_Instructions to follow:_ Write out the quickstart guide again, everything from "# Quickstart Guide" down to "game = TicTacToe()", and change "built-in" to "bundled" wherever it appears.

_Text to read:_
_ _ _
# Quickstart Guide

OAZ has three games built-in: `Bandits`, `TicTacToe` and `ConnectFour`. Let's create an instance of the `TicTacToe` game.

In [None]:
from pyoaz.games.tic_tac_toe import TicTacToe
from pyoaz.games.tic_tac_toe.viz import view_board

In [None]:
game = TicTacToe()

Let's play a few moves. Moves are integers in $\{0, 1, \ldots, 8\}$. To place a token on row $i$ column $j$ we should play move $i + 3j$.

In [None]:
game.play_move(0) # Player 1's first move
game.play_move(4) # Player 2's first move
game.play_move(8) # Player 1's second move
game.play_move(2) # Player 2's second move

In [None]:
view_board(game.board)

## Monte Carlo Tree Search

Let us use Monte Carlo Tree Search to search to find the best move...

In [None]:
from pyoaz.search import Search, select_best_move_by_visit_count
from pyoaz.selection import UCTSelector
from pyoaz.evaluator.simulation_evaluator import SimulationEvaluator
from pyoaz.thread_pool import ThreadPool

In [None]:
thread_pool = ThreadPool(n_workers=1) # Set to the number of CPU cores on your machine
evaluator = SimulationEvaluator(thread_pool=thread_pool)
selector = UCTSelector()

In [None]:
search = Search(
    game=game,
    selector=selector,
    thread_pool=thread_pool,
    evaluator=evaluator,
    n_iterations=100_000
)
_ _ _
[Records from a dataset]
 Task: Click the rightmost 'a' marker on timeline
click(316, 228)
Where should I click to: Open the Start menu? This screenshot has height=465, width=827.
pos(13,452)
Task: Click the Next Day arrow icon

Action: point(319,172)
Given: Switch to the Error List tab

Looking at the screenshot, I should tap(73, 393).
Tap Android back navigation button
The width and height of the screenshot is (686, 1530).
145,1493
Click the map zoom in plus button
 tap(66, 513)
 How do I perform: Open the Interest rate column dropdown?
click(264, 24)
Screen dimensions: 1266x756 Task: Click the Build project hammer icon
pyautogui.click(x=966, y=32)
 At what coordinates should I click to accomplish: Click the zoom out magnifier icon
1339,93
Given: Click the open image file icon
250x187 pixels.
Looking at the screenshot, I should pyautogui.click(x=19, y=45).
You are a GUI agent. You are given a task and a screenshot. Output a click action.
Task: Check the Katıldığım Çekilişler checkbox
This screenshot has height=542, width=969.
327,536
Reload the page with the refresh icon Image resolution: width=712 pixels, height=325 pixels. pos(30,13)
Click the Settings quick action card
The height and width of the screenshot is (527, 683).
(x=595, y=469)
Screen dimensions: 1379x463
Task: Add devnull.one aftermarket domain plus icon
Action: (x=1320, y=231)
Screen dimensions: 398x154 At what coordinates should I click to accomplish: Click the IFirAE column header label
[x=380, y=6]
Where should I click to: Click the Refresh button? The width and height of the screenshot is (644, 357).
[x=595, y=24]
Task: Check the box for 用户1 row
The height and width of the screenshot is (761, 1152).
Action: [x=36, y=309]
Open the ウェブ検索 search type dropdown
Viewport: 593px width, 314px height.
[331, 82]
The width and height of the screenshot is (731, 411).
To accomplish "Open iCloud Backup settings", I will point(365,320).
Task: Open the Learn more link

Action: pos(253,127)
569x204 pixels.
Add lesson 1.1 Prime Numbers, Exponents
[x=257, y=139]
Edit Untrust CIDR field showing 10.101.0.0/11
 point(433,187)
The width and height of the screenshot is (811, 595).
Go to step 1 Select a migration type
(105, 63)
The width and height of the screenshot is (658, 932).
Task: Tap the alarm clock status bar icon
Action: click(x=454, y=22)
_ _ _
_Task result:_
# Quickstart Guide

OAZ has three games bundled: `Bandits`, `TicTacToe` and `ConnectFour`. Let's create an instance of the `TicTacToe` game.

In [None]:
from pyoaz.games.tic_tac_toe import TicTacToe
from pyoaz.games.tic_tac_toe.viz import view_board

In [None]:
game = TicTacToe()